Bug Borgs Are Born
The term “bugged” may very well have a whole new meaning now. In fact, it may be much more literal than before.
A team of researchers at Cornell University have developed the world’s first insect cyborgs. Using tobacco hornworms in their early pupae stages, electronic circuit probes attached to a tiny circuit board (measuring 8 mm. by 7 mm. and weighing 500 mg.) are implanted into their back muscles that would eventually control flight. As they metamorphose into moths, their muscle tissues would grow around the probes, thereby assimilating the circuitry into their physical structure and allowing manipulation of their flight movements.

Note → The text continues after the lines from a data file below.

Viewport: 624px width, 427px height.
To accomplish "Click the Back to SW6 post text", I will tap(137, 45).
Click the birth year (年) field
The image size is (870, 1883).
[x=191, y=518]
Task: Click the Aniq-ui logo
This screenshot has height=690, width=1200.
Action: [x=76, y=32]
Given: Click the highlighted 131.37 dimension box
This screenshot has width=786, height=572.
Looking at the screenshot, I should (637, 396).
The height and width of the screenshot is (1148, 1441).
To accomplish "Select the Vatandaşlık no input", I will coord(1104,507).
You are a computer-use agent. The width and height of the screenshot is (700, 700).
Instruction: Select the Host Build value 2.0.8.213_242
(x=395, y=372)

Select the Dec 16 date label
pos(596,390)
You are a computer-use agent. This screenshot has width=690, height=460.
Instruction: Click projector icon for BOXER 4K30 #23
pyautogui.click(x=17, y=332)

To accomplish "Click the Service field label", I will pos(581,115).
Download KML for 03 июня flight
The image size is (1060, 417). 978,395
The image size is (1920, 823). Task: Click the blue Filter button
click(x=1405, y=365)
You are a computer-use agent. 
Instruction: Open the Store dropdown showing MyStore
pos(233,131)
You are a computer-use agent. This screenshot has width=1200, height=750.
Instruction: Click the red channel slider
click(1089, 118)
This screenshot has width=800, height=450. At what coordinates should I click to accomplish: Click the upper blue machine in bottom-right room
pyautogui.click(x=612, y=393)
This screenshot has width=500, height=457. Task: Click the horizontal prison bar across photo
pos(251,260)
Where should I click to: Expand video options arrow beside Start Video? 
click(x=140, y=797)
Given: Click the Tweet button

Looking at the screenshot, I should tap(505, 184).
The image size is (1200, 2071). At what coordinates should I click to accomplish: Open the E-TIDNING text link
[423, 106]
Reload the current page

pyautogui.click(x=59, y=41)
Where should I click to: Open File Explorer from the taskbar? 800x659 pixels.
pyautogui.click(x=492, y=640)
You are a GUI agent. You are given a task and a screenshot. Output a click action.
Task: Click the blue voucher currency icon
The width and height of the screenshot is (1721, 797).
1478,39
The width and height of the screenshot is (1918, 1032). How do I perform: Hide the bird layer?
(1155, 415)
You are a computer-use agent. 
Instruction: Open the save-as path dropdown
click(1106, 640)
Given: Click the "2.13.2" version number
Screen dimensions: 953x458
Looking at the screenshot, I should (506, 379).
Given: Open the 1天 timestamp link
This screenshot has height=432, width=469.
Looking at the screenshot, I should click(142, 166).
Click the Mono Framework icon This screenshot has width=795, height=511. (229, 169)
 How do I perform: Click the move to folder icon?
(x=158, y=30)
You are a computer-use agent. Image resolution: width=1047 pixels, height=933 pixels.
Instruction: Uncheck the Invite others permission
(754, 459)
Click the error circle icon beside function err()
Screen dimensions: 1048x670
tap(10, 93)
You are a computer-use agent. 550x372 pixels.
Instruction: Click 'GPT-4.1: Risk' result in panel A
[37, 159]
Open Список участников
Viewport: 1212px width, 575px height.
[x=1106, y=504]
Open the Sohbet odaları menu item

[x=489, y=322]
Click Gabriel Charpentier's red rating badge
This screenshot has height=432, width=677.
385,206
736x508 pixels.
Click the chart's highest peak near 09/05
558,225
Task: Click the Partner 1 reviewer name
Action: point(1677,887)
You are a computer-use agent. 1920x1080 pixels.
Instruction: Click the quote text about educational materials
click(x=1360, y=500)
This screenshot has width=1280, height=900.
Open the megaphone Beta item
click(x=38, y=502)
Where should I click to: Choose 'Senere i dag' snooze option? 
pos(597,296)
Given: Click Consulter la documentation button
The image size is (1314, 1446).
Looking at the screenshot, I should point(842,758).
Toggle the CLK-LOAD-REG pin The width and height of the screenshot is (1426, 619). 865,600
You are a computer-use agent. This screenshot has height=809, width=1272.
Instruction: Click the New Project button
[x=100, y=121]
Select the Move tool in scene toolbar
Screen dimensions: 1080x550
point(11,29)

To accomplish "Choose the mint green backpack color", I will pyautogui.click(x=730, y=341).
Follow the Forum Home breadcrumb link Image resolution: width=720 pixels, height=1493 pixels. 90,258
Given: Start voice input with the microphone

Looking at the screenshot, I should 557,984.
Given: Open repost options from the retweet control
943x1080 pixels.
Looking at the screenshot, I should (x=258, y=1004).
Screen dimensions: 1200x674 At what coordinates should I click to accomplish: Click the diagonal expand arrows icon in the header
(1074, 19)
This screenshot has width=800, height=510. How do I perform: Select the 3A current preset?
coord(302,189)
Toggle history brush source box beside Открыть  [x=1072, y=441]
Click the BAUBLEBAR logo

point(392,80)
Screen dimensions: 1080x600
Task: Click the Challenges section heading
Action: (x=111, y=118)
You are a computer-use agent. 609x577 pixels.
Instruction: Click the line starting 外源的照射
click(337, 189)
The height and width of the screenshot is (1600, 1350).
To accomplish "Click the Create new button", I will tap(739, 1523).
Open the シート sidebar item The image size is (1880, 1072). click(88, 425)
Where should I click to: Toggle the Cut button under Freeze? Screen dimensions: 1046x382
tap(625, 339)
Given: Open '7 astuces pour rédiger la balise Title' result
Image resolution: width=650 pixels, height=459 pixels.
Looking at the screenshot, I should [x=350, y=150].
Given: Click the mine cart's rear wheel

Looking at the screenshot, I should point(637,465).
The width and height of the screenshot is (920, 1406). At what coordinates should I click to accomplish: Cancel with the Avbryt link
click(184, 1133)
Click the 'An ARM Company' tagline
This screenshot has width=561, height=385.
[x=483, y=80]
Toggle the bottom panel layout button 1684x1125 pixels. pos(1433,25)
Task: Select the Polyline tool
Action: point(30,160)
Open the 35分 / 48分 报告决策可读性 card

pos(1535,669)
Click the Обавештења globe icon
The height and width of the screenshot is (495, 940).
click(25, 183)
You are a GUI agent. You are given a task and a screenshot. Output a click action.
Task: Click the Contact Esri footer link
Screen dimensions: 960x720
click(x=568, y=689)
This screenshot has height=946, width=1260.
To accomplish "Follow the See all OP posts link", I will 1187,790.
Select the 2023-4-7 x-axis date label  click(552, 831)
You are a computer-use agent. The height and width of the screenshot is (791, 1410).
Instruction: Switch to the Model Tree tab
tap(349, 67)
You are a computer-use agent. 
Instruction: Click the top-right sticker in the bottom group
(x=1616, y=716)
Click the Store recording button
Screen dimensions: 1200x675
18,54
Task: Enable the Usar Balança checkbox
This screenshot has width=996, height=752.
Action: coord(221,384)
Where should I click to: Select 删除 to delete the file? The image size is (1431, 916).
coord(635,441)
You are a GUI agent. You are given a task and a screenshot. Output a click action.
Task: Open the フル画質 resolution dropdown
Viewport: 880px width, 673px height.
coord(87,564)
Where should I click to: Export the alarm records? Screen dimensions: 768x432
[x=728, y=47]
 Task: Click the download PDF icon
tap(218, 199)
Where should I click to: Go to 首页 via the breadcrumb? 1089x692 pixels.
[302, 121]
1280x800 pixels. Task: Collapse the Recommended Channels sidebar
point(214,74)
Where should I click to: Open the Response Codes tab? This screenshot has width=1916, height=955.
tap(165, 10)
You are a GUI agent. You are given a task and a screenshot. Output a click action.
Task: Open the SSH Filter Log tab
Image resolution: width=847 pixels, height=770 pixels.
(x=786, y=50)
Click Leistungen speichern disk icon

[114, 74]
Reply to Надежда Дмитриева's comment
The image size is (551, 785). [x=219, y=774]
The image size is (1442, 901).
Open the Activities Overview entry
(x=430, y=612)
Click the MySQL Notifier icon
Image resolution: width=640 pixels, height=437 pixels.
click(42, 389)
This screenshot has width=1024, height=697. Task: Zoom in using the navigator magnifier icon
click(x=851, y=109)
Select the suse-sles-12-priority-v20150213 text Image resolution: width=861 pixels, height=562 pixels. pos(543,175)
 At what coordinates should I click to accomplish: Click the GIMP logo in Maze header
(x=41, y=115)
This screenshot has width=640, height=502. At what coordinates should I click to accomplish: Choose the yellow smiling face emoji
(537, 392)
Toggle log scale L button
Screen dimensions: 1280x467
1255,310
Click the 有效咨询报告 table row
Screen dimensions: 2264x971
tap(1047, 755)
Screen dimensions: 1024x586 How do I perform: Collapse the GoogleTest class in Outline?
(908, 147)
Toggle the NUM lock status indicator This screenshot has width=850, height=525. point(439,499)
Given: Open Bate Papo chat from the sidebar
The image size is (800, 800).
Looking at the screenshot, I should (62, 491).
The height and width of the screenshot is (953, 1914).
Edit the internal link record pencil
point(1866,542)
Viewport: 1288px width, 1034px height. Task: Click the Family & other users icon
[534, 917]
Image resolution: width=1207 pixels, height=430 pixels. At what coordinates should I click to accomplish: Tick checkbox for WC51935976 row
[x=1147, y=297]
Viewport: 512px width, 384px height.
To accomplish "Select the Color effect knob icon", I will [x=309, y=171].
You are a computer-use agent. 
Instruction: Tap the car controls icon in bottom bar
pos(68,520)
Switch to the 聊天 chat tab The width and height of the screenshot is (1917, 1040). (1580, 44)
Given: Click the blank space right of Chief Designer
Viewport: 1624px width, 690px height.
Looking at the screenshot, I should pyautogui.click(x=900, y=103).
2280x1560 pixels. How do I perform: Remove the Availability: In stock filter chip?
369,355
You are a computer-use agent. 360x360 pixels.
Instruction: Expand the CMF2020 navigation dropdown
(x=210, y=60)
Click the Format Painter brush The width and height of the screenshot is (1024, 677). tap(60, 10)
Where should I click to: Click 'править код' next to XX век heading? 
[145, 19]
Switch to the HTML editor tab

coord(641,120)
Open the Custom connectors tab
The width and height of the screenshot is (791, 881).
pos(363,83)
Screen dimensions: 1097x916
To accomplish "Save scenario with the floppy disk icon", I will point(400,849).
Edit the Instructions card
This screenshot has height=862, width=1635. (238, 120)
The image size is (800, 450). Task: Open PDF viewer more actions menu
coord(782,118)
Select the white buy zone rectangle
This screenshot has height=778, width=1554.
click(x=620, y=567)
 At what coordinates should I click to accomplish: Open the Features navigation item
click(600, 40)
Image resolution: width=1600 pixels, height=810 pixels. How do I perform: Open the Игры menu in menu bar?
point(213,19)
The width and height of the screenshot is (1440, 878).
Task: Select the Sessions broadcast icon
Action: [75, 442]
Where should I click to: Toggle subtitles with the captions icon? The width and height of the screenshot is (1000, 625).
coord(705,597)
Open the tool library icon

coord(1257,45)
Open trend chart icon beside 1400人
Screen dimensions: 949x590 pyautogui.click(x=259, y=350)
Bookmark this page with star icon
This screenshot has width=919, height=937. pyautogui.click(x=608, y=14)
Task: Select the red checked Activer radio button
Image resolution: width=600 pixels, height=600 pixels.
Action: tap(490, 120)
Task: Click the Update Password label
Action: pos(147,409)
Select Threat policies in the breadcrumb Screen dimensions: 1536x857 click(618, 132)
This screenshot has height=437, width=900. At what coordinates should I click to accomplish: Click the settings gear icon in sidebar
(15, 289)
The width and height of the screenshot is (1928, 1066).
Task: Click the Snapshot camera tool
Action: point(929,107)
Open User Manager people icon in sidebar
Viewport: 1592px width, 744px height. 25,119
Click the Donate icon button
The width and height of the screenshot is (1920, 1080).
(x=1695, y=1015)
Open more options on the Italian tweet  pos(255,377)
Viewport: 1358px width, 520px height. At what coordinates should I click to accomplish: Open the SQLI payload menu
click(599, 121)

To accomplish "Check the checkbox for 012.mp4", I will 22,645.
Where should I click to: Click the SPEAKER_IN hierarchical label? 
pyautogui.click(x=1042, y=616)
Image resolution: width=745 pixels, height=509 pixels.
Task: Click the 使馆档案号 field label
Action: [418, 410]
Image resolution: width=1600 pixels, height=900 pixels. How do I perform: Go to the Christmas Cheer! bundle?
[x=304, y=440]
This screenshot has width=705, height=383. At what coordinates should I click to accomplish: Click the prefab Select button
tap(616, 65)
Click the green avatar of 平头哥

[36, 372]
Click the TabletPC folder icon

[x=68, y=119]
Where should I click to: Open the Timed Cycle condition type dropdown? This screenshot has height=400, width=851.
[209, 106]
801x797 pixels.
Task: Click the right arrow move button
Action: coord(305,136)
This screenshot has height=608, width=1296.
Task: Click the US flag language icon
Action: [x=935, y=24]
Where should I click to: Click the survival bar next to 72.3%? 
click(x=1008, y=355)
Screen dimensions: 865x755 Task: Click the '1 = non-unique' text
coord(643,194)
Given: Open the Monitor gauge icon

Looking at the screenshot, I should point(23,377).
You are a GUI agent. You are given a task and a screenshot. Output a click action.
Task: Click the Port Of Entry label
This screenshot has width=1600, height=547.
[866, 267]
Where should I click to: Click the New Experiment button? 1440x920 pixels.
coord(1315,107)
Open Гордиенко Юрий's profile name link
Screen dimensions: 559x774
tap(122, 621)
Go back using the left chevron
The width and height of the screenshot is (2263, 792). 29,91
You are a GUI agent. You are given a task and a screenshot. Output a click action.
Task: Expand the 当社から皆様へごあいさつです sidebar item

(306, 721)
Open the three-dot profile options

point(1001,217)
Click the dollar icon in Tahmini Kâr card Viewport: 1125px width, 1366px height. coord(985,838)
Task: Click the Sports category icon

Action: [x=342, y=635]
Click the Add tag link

This project, dubbed as “Hybrid Insect Micro-Electro-Mechanical Systems” (HI-MEMS), is funded by the Defense Advanced Research Projects Agency (DARPA), which is an autonomous arm of advanced military research that reports directly to the U.S. Secretary of Defense – it is the same agency that laid the foundation for our modern Internet. HI-MEMS is actually a product of inspiration from Thomas Easton’s science-fiction novel Sparrowhawk, in which insects and animals are genetically manipulated to be oversize and implanted with control systems.
The success of HI-MEMS brings to mind several possible applications of these moth cyborgs – the most obvious being espionage, which is DARPA’s main intention for them (once they hurdle the obstacle of tapping into the insects’ sensory system).
It is the perfect spy tool. Most of the time, we tend to ignore the presence of insects unless they are armed with a stinger and raging at us. We would never think of them being a risk to information leakage. In short, they are inconspicuous, which is the most crucial attribute for spies. Even if a full electronics security sweep were performed, it is quite possible for the moth cyborg to remain undetected due to its instant mobility – all the controllers have to do is to have it stealthily flit away to safe part of a room each time it is in danger of being discovered.
This is a powerful tool that we can only hope would be used solely for military purposes. If it is ever gained control of by governments or corporations with crosshairs trained on us as a society, a whole different can of worms would be opened and the world would turn very ugly indeed.